Certified by Robbins-Madanes Training, she blends human needs psychology with soulful insight to support lasting transformation. As the creator of the Root-to-Rise® Framework, she empowers people – especially women navigating life transitions – to reconnect with authenticity, strengthen emotional resilience, and rise into purpose.
Who/what made you want to write? Was there a particular person, or particular writers/works/art forms that influenced you?
I didn’t start out wanting to be a writer. I started wanting to understand. My grandparents were therapists, and growing up around conversations about behavior, patterns, and emotional responsibility shaped how I see people. Later, my own experiences with burnout, single motherhood, and reinvention made it clear that insight alone isn’t enough – we need practical ways to live what we know. Writers like Brené Brown and Elizabeth Gilbert influenced my courage to be honest, but the real influence was coaching people and watching how often the same emotional needs show up beneath very different lives.
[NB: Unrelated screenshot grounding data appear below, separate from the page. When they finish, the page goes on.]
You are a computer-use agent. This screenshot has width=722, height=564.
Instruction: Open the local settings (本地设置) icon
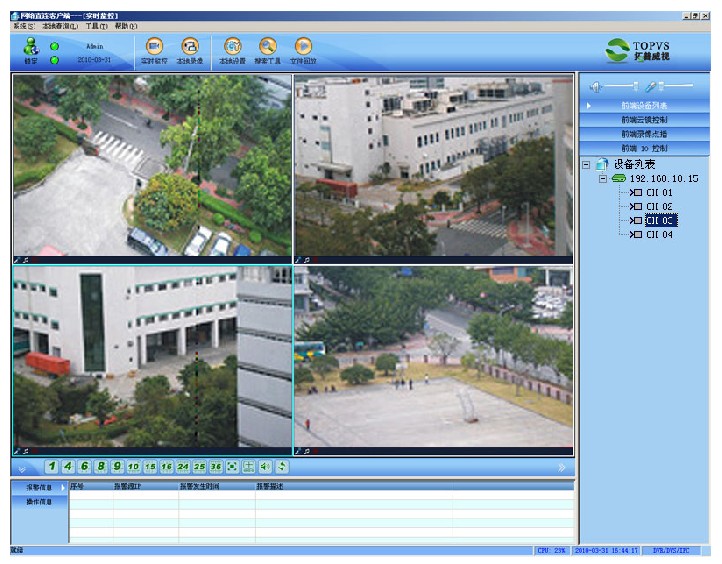232,46
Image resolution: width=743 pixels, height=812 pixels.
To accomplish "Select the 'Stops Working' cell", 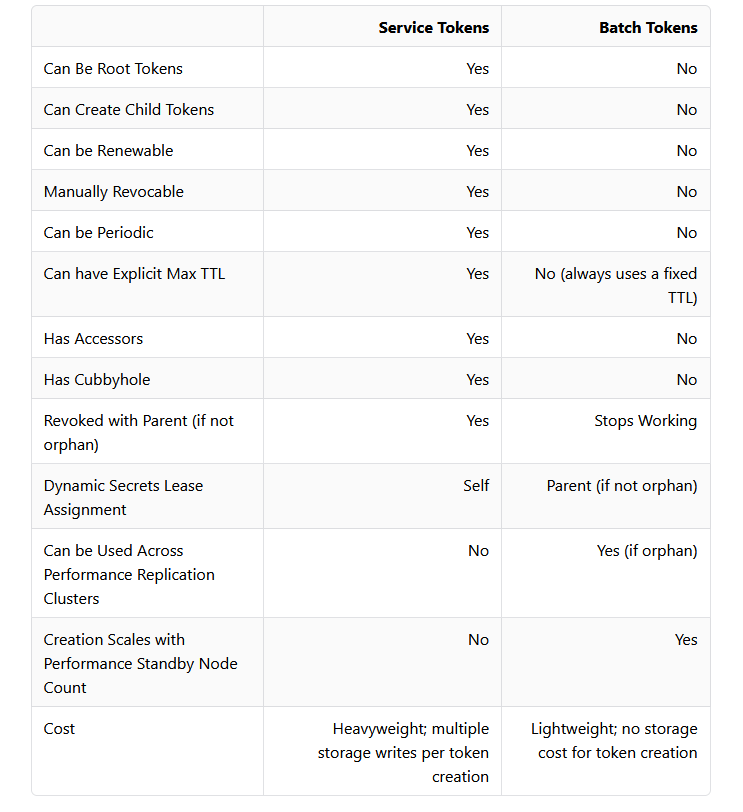I will [645, 421].
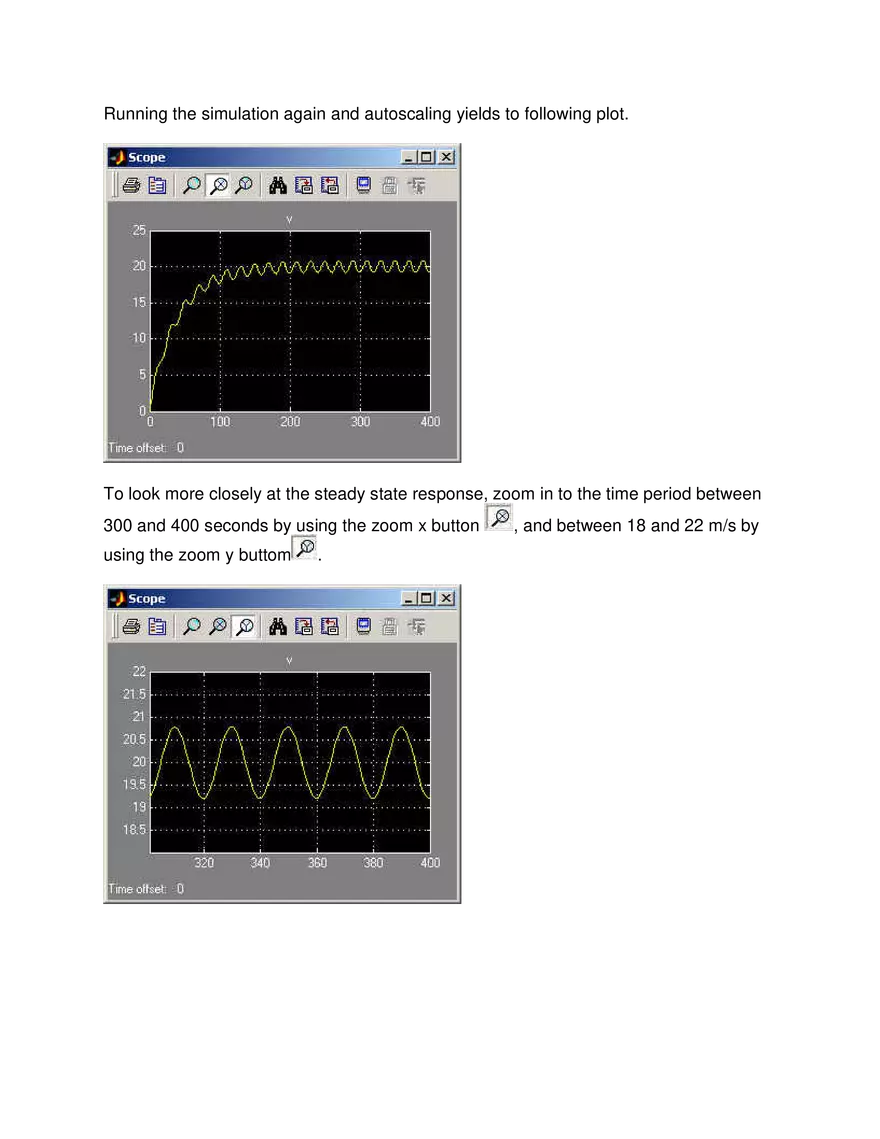Save current axes settings in upper Scope
Screen dimensions: 880x1139
point(304,186)
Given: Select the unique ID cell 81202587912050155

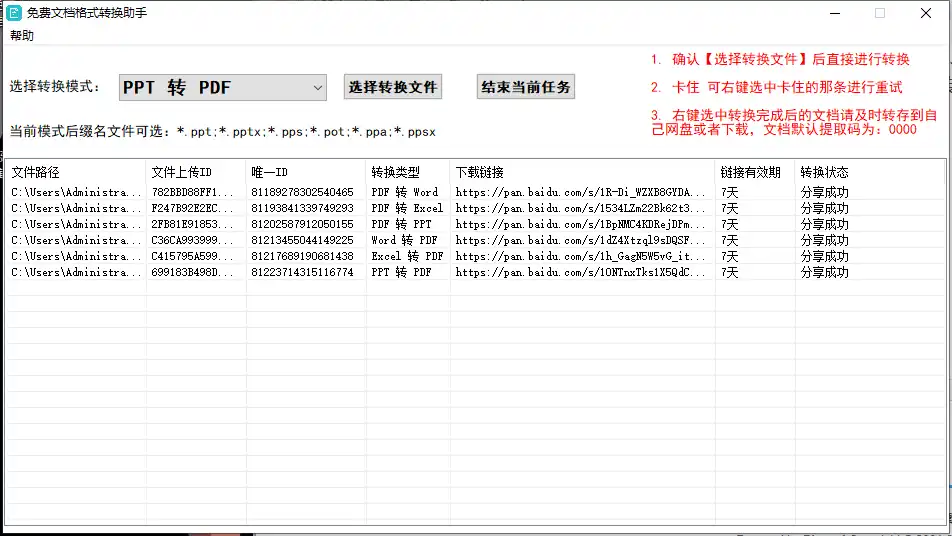Looking at the screenshot, I should click(302, 224).
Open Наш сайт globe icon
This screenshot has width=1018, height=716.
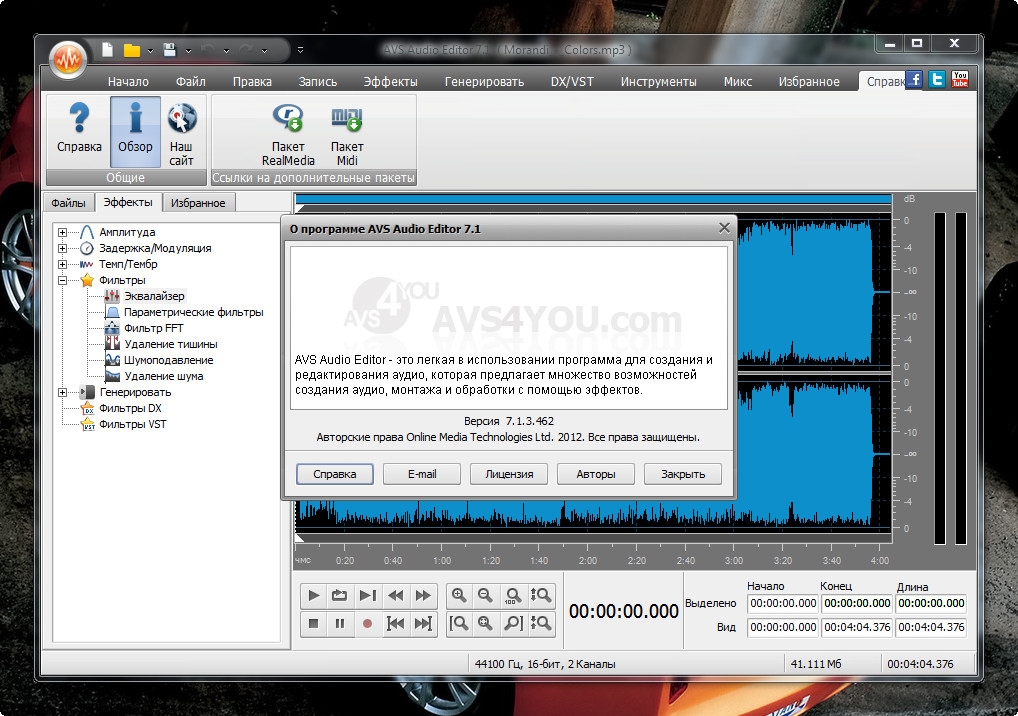pyautogui.click(x=181, y=120)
What other professions have you worked in? What’s something about you that your readers wouldn’t know?
I spent over two decades in marketing, working with musicians, creatives, and global brands – helping build careers, launches, and stories. What readers might not know is how much that work shaped Root-to-Rise. Marketing teaches you how behavior actually works, not how we wish it did. It also taught me how easily people burn out while looking successful.
Tell us the story of your book’s title. Was it easy to find, or did it take forever?
The title came from the metaphor that anchored the entire framework: you can’t rise sustainably if your roots aren’t healthy. That idea showed up long before the book did. In yoga, tree pose looks simple, but anyone who’s practiced it knows how revealing it is. When your roots are steady, you can sway, wobble, and still stay upright. When they’re not, you fall, no matter how strong you are.
That stayed with me. Life isn’t about pretending everything is peaceful or positive. I’m not a Pollyanna type of person. I wanted to write about how to love life as it actually is, messy, hard, and uncertain, without bypassing reality or pain.
Once that clicked, Root-to-Rise became inevitable. The title didn’t come quickly, but when it arrived, it felt earned. It named both the truth of the struggle and the possibility of rising anyway.
What part of publishing your book made it feel real for the first time?
Receiving a video from Dr. Deepak Chopra recommending my book to his followers made it very real! Additionally, seeing strangers engage with the book – highlighting passages, sharing personal reflections, telling me it named something they couldn’t articulate before, and reviewing it with heart. That’s when it stopped being my work and became a shared experience.
If your book had a soundtrack, what are some songs that would be on it?
A mix of grounding and expansion. Think reflective piano, soulful vocals, and music that feels steady rather than urgent. Songs that create space to breathe, not rush.
What’s one thing you hope sticks with readers after they finish your book?
That fulfillment isn’t something you chase – it’s something you build, gently and honestly, especially when life is messy, hard, or uncertain.
What was the most rewarding/meaningful part of publishing your book?
Hearing people say they feel less alone and more capable. That combination matters.
What creative projects are you currently working on?
I’m developing a companion workbook, an audiobook, and expanding the Root-to-Rise framework into workshops and corporate wellness spaces. I’m also working on projects that make this work more accessible. My dream is to get more book benefactors so that I can make it available for free to people in need.